DOCUMENTO FUENTE:
************

Artículo recibido: 20 de agosto de 2007; aprobado: 31 de octubre de 2007; modificado: 14 de mayo de 2008.


Resumen

Luego de la Independencia de la Nueva Granada las relaciones entre la Iglesia y el Estado tomaron un nuevo rumbo. En junio de 1853, el gobierno liberal presidido por José María Obando decretó la separación de Iglesia y Estado. Para contrarrestar los efectos de esta ley, considerada como un ataque frontal contra la Iglesia, el arzobispo Antonio Herrán convocó a los obispos del país a un concilio provincial en enero de 1868. En este artículo, se aborda la historia de la convocación de dicho concilio. En particular se analiza el discurso contenido en la convocatoria para tratar de comprender cómo fue utilizado este mecanismo en la búsqueda de una solución a una de las peores crisis vividas por la Iglesia neogranadina. El análisis muestra que la jerarquía católica buscó no solamente el restablecimiento de la disciplina eclesiástica, sino que, además, se sirvió del Concilio para desarticular e invalidar el discurso de los liberales radicales, el que fundamentó a la ley que separó a la Iglesia del Estado.

Palabras clave

Iglesia católica, sínodos, concilios, siglo XIX, Colombia.


Abstract

Following the Independence of New Granada, relations between the Church and State took a new direction. In June 1853, José María Obando’s Liberal government decreed the separation of Church and State. To counteract the effects of this law, considered to be a direct attack against the Church, Archbishop Antonio Herrán convened the country’s bishops to a provincial council in January 1868. This article addresses the convocation of that council. In particular, it analyzes the discourse of the convocation to try to understand how this mechanism was used to find a solution to one of the worst crises experienced by the Church in New Granada. The analysis shows that the Catholic hierarchy sought not only to reestablish ecclesiastic discipline, but also used the council to dismantle and refute the radical Liberals’ discourse on which the law that separated Church and State was based.

Keywords

Catholic Church, Synods, Councils, Nineteenth Century, Colombia.

************

CON ESTA INFORMACIÓN:
- 1) Según el documento, ¿en qué mes y año convocó el arzobispo Antonio Herrán a los obispos a un concilio provincial?
- 2) ¿Cómo queda el fragmento del documento que empieza en "Following the Independence" y termina en "State was based." si se cambia "direct attack" por "frontal attack"?
Responde basándote únicamente en el documento.

MATERIAL PROPORCIONADO:

************

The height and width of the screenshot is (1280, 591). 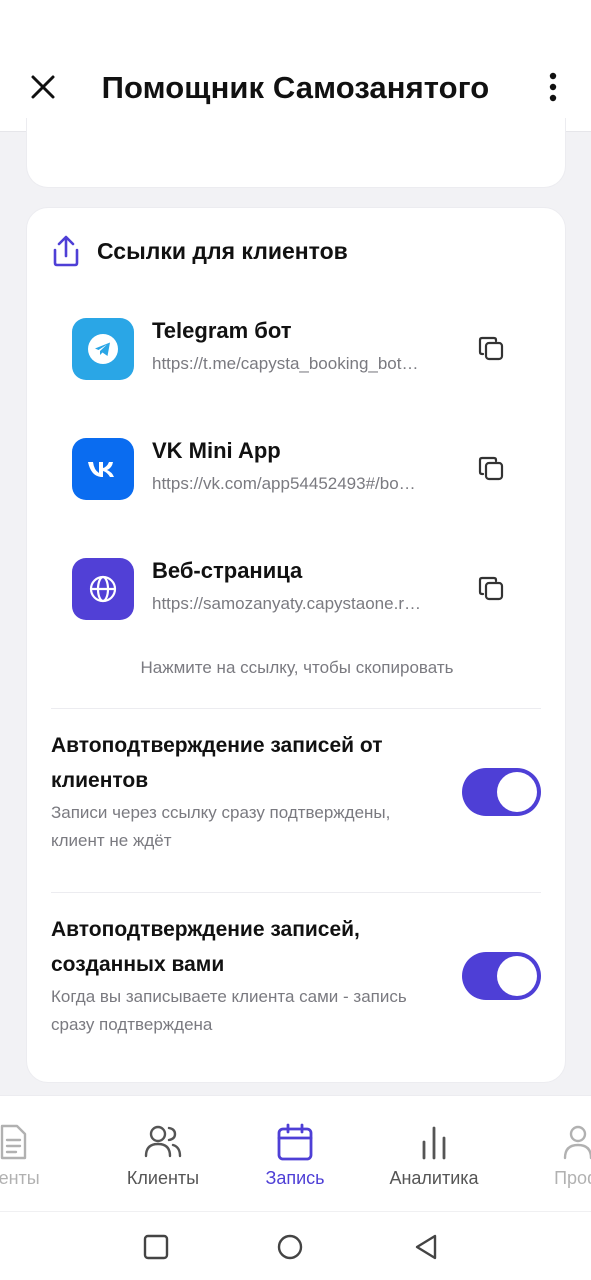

************

RESPUESTAS POR TAREA:
- 1) En enero de 1868.

- 2)
Following the Independence of New Granada, relations between the Church and State took a new direction. In June 1853, José María Obando’s Liberal government decreed the separation of Church and State. To counteract the effects of this law, considered to be a frontal attack against the Church, Archbishop Antonio Herrán convened the country’s bishops to a provincial council in January 1868. This article addresses the convocation of that council. In particular, it analyzes the discourse of the convocation to try to understand how this mechanism was used to find a solution to one of the worst crises experienced by the Church in New Granada. The analysis shows that the Catholic hierarchy sought not only to reestablish ecclesiastic discipline, but also used the council to dismantle and refute the radical Liberals’ discourse on which the law that separated Church and State was based.